On April 13, 2020, Governor Brian Kemp issued an Executive Order which provides as follows: “Whereas: On March 14, 2020, due to the impact of COVID-19 on the State of Georgia, I issued Executive Order No. 03.14.20.01, declaring a Public Health State of Emergency in Georgia; and

“Whereas: The Georgia General Assembly concurred with Executive Order 03.14.20.01 by joint resolution on March 15, 2020; and

“Whereas: On April 8, 2020, I renewed the Public Health State of Emergency until May 13, 2020 by issuing Executive Order 04.08.20.02; and

“Whereas: The Centers for Disease Control and Prevention guidance for limiting the spread of COVID-19 includes the recommendation that persons wear masks to prevent spread of this novel coronavirus; and

“Whereas: Code Section 16-11-38 states that it is a misdemeanor for a person to, in part, ‘. . . wear[ ] a mask, hood, or device by which any portion of the face is so hidden, concealed, or covered as to conceal the identity of the wearer. . . ’; and

“Whereas: Code Section 16-11-38 provides limited exceptions for the statute, including subsection (b)(4), which excludes enforcement of the statute against ‘[a] person wearing a gas mask prescribed in emergency management drills and exercises or emergencies’; and

“Whereas: Guidance for law enforcement may be necessary to ensure that residents and visitors of this State are able to comply with Centers for Disease Control and Prevention recommendations without fear of offending Georgia law; and

“Whereas: Code Section 38-3-51(c)(4) vests the Governor with the power to perform and exercise such other functions, powers, and duties as may be deemed necessary to promote and secure the safety and protection of the civilian population; and

“Whereas: Code Section 38-3-51(d)(1) vests the Governor with the power to suspend any regulatory statute prescribing the procedures for conduct of state business, or the orders, rules, or regulations of any state agency if strict compliance with any statute, order, rule, or regulation would in any way prevent, hinder, or delay necessary action in coping with the emergency or disaster; and

“Now, therefore, pursuant to Code Section 38-3-51, and the authority vested in me as the Governor of the State of Georgia, it is hereby Ordered: That Code Section 16-11-38(b)(4) shall not apply to any person wearing ‘a mask, hood, or device by which any portion of the face is so hidden, concealed, or covered as to conceal the identity of the wearer’ if that person is wearing such device for the purpose of complying with the guidance of any healthcare agency or to prevent the spread of COVID-19.
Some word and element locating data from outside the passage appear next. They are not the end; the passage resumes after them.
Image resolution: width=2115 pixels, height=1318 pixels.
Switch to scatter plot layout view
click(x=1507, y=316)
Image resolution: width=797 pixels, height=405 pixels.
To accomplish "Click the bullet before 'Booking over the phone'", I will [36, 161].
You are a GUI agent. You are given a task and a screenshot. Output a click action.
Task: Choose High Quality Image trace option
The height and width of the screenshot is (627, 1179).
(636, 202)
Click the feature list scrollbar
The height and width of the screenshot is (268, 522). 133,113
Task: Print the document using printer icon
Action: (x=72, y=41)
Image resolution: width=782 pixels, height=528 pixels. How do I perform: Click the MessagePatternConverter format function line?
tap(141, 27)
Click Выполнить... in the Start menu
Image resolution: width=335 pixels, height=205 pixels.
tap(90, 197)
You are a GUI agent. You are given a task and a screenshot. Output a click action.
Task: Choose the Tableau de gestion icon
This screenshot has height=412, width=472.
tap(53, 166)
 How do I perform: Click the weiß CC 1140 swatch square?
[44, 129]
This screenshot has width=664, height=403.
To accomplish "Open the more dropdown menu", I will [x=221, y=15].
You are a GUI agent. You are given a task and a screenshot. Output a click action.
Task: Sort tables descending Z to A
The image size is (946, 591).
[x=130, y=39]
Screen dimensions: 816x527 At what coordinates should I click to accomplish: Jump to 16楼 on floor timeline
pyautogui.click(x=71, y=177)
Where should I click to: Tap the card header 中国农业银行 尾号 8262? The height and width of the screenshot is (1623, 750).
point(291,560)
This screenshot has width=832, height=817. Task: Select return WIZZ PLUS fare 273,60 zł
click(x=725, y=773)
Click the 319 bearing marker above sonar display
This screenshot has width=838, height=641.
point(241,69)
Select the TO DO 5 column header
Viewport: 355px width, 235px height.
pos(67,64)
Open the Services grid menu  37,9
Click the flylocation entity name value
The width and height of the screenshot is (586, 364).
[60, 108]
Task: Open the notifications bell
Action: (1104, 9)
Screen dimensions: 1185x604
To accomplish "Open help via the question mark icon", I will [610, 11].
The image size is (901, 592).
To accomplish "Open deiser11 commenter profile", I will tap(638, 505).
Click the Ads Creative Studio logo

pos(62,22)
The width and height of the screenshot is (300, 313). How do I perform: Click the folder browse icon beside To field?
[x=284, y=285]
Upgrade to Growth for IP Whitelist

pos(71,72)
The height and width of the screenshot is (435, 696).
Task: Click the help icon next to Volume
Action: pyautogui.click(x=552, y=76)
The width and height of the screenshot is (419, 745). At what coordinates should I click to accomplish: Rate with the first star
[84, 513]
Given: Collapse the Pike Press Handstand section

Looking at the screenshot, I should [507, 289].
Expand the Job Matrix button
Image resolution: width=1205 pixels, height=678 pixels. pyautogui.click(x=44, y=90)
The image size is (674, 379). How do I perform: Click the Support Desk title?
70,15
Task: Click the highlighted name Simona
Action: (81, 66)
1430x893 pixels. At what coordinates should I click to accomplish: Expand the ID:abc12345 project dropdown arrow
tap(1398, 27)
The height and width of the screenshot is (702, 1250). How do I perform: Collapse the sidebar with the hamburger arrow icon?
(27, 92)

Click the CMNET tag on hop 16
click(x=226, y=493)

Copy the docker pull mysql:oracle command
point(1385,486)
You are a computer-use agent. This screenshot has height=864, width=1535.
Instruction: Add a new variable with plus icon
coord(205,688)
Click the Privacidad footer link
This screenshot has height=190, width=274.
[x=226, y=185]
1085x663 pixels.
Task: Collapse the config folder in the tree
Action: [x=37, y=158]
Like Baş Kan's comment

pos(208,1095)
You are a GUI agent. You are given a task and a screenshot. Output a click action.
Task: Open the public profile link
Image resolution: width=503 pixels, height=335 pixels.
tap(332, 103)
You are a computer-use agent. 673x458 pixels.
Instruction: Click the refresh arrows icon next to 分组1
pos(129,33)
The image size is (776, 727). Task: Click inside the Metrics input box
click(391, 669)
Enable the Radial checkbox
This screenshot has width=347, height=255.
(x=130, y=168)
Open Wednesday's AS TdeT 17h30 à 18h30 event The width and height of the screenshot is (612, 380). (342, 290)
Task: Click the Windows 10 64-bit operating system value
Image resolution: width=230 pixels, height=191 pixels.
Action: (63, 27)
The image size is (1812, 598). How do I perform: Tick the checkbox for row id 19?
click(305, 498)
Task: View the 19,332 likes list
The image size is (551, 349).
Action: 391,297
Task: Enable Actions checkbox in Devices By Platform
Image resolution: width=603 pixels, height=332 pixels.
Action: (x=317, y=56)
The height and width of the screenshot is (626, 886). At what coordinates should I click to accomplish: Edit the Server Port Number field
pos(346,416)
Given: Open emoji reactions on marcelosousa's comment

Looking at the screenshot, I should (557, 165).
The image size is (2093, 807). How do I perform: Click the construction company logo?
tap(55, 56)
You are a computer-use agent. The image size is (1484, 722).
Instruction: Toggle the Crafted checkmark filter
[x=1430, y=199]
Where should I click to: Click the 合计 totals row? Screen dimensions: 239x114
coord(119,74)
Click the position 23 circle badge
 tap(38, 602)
“It is further Ordered: That if one or more of the provisions contained in this Order shall be held to be invalid, in violation of the Georgia Constitution, in violation of Georgia law, or unenforceable in any respect, such invalidity, violation, or unenforceability shall not affect any other provisions of this Order, but, in such case, this Order shall be construed as if such invalid, illegal, or unenforceable provision had never been contained within the Order.

“It is further Ordered: All provisions of the Order shall become effective upon signature and shall expire at the conclusion of the Public Health State of Emergency declared in Executive Order 03.14.20.01 and renewed by Executive Order 04.08.20.02. If the Public Health State of Emergency is renewed, this Order shall carry forward with the Public Health State of Emergency until such State of Emergency is terminated or ceases to be renewed by the Governor.”

Law reviews.

For note, “Klan, Cloth and Constitution: Anti-mask Laws and the First Amendment,” see 25 Ga. L. Rev. 819 (1991).